Lithuania 2011: Vilnius 4

Today I woke up at about 6 because people in other rooms were being noisy. I didn’t get up but I couldn’t go back to sleep either. I pulled back the curtains a little bit and played with my phone – the wifi had finally come back after being missing for about twelve hours.

When I looked up, the wall was orange, as if the sun was shining right in through the window. I got up and looked outside. It was not sunny. It was snowing.

It snowed on and off all morning. I spent quite a while trying to convince myself to get up but it was grey and cold and snowing and didn’t look appealing.

As usual, my first stop was the supermarket, then I went down through the Old Town to Cathedral Square and up to Gedimino9 where I bought the yellow duck I’d missed yesterday and the red duck I hadn’t seen and then swore never to go in the duck shop again.

As I walked back down to the cathedral something seemed odd. Police were stopping the traffic on Gediminas and the cathedral bells were donging non-stop. I still don’t know what it was but it was like I’d walked into some kind of Lithuanian Remembrance Day.

I decided to turn left at the bottom of Gediminas and walk down to the river. I crossed over the bridge, decided there was nothing on the other bank and came back. This time I noticed that there were a lot of locks and chains attached to the bridge and also a sign. At first I assumed the sign said something like ‘Don’t chain your bike to this bridge or we will make it disappear” but it had a few phone numbers on. I deduced that it must be the Lithuanian equivalent of the Samaritans.

I walked back through the Old Town and went down a side street to see St Anne’s and St Michael’s Churches (different St Anne to yesterday’s).
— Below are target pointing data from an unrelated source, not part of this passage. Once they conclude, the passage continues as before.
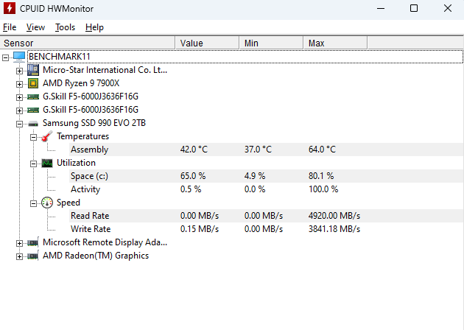
Task: Open the Tools menu
Action: point(65,27)
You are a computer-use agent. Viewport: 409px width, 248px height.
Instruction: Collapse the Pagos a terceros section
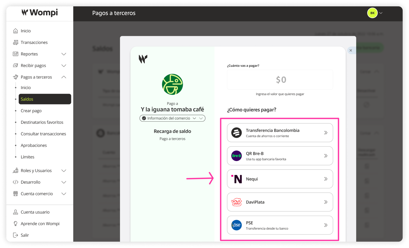[x=64, y=77]
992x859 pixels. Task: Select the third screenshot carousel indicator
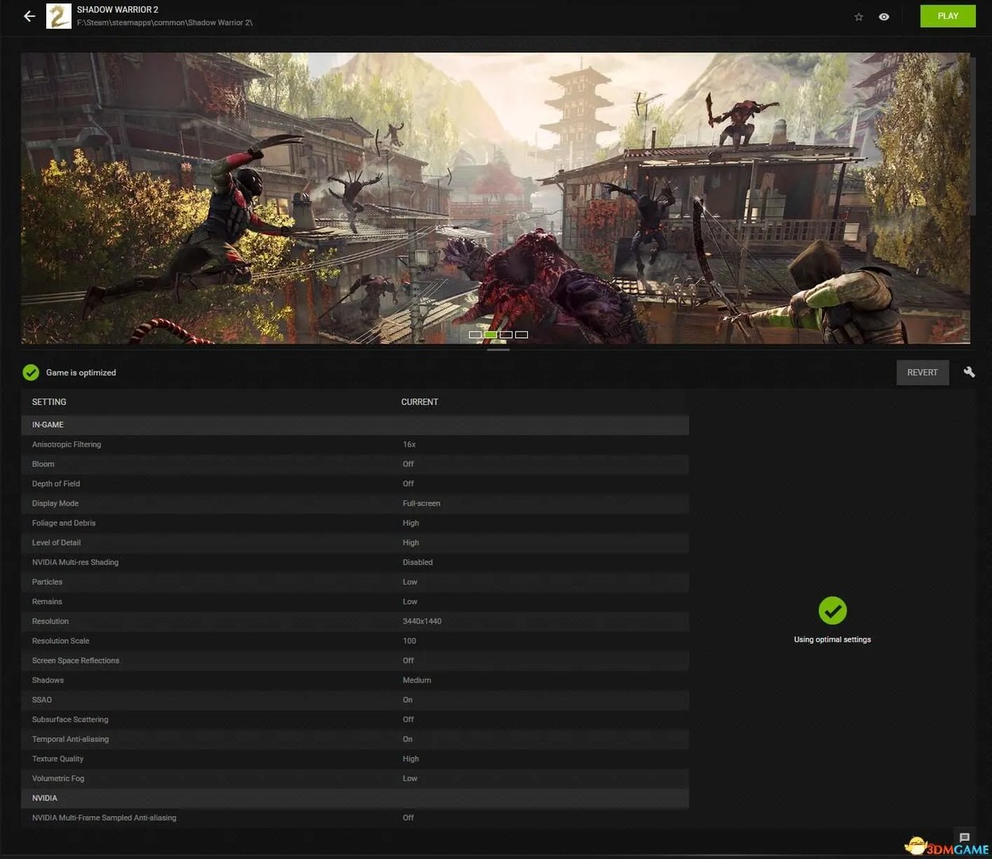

St Anne’s was exactly as pretty as the guidebook said. That is how you build a brick church. I see why Napoleon wanted to take it back to France.
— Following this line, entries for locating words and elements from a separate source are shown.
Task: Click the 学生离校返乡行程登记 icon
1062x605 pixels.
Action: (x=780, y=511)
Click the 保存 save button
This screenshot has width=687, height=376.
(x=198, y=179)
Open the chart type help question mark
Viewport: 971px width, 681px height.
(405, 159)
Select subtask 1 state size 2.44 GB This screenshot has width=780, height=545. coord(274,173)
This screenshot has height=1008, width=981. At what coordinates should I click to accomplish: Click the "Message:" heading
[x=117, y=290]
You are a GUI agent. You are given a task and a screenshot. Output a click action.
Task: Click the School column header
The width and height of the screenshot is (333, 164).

I took an icy route back to Pilies gatve, past a wall embedded with teapots and up the street. Now it was time to look at the amber.

The Old Town is packed with amber shops. It ranges from chunks the size of my fist on strings like ropes to delicate little necklaces. I bought some amber and came back to the hotel via every amber shop in sight. I soon figured out that there are two kinds of amber shop. There are the blue and yellow shops and the brown ones. The brown ones seem to sell the more delicate jewellery and the blue and yellow ones sell all kinds of souvenirs.

I came back to the hotel for lunch of bread and cheese and chocolate and to change jeans – mine are far to long and were soaked from the slush.

After lunch, and with my spare emergency money I went out and finished my amber shopping and then stocked up on food and drink in case the shops aren’t open tomorrow (they will be) or I can’t get to them (eg if I’m on a train). My balcony makes an excellent fridge for things like bottles and apple juice tastes much better cold.

By now it’s stopped snowing. Now everything’s just wet and grey. I hope the sun comes back out again tomorrow.